Reproduce every one of the entries below word for word, leaving out the pictures.

*** Supplied records

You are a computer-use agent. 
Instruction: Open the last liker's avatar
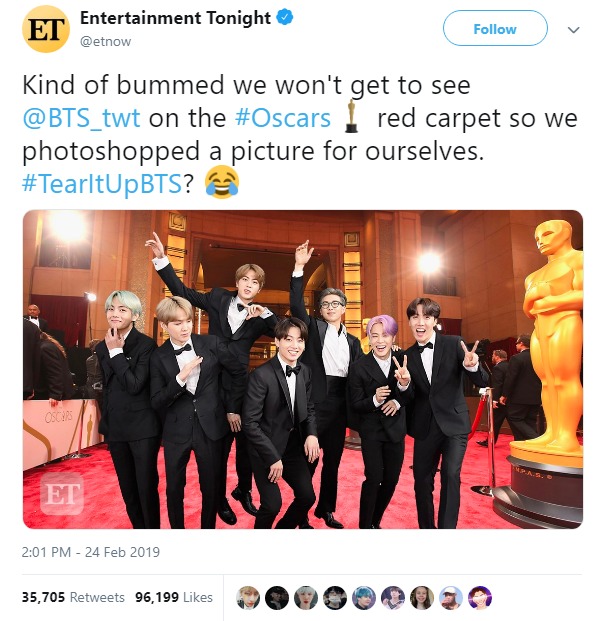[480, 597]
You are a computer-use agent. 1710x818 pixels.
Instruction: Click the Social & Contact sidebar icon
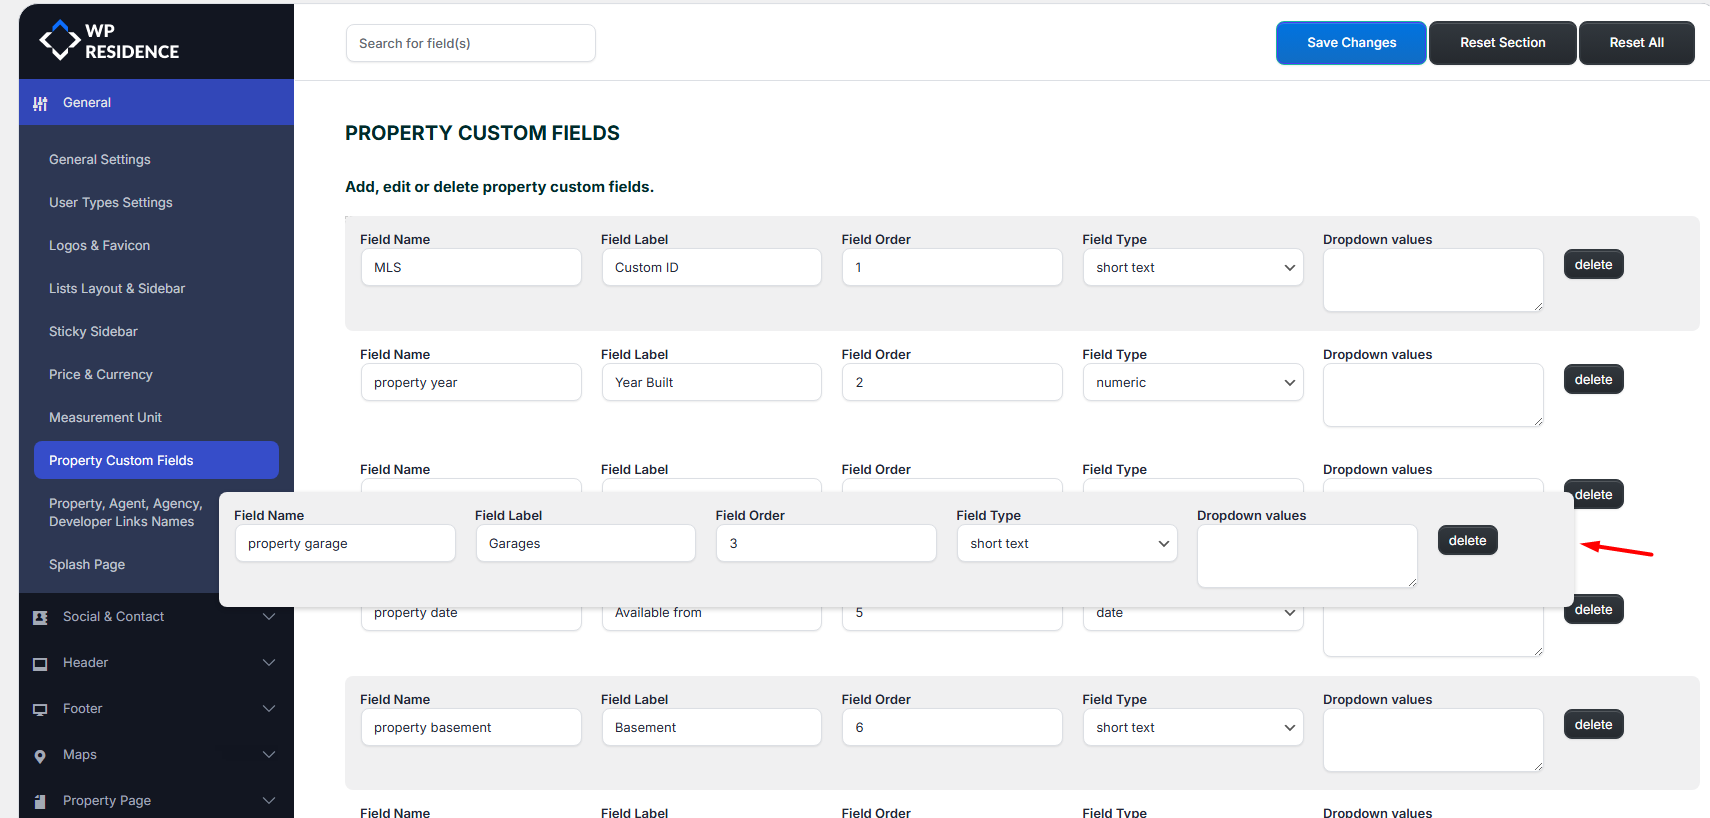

******

» **Answer for the task**:
You are a computer-use agent. 
Instruction: Open the last liker's avatar
[480, 597]
You are a computer-use agent. 1710x818 pixels.
Instruction: Click the Social & Contact sidebar icon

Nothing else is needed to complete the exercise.